The Wall Street Journal (WSJ) reported Dimon's comments, saying, "Many Wall Street figures are concerned about the erosion of central bank credibility due to political pressure."

U.S. President Donald Trump is shaking hands with Jamie Dimon, the CEO of JPMorgan Chase & Company (left), while hosting a strategy and policy forum with corporations at the White House in Washington in February 2017. /Courtesy of Yonhap News Agency

Dimon has always taken on the role of a "spokesperson for Wall Street." Given his influence, it is likely that other influential figures on Wall Street will raise their voices in defense of the independence of the Fed.

There are assessments that this warning may become a signal that garners support for Powell. Previously, Powell himself stated that he "receives considerable confidential support." Central bank leaders from other major countries, including the European Central Bank (ECB), also support Powell.

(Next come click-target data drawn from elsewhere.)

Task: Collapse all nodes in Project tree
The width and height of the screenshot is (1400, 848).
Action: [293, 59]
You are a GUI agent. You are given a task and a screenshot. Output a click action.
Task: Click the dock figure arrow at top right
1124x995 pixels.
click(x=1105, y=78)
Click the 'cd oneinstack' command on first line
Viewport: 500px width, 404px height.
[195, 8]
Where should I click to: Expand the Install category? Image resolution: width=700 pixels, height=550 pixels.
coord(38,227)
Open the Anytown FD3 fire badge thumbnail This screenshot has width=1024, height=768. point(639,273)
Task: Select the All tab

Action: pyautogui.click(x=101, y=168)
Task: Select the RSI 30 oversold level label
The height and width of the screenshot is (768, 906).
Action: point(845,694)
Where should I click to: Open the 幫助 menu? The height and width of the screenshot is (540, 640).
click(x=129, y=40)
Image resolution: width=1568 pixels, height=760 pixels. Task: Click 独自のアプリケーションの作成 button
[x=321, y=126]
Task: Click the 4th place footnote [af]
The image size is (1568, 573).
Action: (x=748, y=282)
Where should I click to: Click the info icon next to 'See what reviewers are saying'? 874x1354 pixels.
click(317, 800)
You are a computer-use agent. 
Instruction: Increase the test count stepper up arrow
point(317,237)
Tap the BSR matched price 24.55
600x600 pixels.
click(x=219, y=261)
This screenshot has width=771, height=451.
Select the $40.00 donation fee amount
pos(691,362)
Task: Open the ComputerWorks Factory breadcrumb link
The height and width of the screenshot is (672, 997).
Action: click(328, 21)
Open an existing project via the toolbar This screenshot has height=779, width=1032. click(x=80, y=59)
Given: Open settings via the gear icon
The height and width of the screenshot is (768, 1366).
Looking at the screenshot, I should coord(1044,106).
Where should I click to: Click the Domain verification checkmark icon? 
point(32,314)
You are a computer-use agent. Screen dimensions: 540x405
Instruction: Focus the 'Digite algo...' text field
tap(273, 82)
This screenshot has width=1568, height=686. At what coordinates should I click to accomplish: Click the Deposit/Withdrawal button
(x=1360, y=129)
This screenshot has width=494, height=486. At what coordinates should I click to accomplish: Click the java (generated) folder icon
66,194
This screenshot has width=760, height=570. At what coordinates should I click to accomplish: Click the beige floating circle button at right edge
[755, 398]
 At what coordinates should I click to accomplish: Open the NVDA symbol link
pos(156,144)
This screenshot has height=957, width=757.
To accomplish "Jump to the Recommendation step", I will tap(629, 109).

The repercussions of forcibly replacing him on the U.S. economy cannot be ignored. Financial analysis firm Piper Sandler analyzed that if Trump tries to replace Powell before his term expires (May 2026), U.S. 10-year government bonds could see interest rates surge by 0.25 to 0.5 percentage points.

This could raise interest rates across the economy, including for mortgages and student loans, leading to results contrary to Trump's calculations. It highlights what kind of side effects a policy that loses market trust can have.

Thus, concerns have been raised that if monetary policy is swayed by the political appetite, it may stimulate the economy in the short term, but lead to severe side effects like uncontrollable inflation in the long term.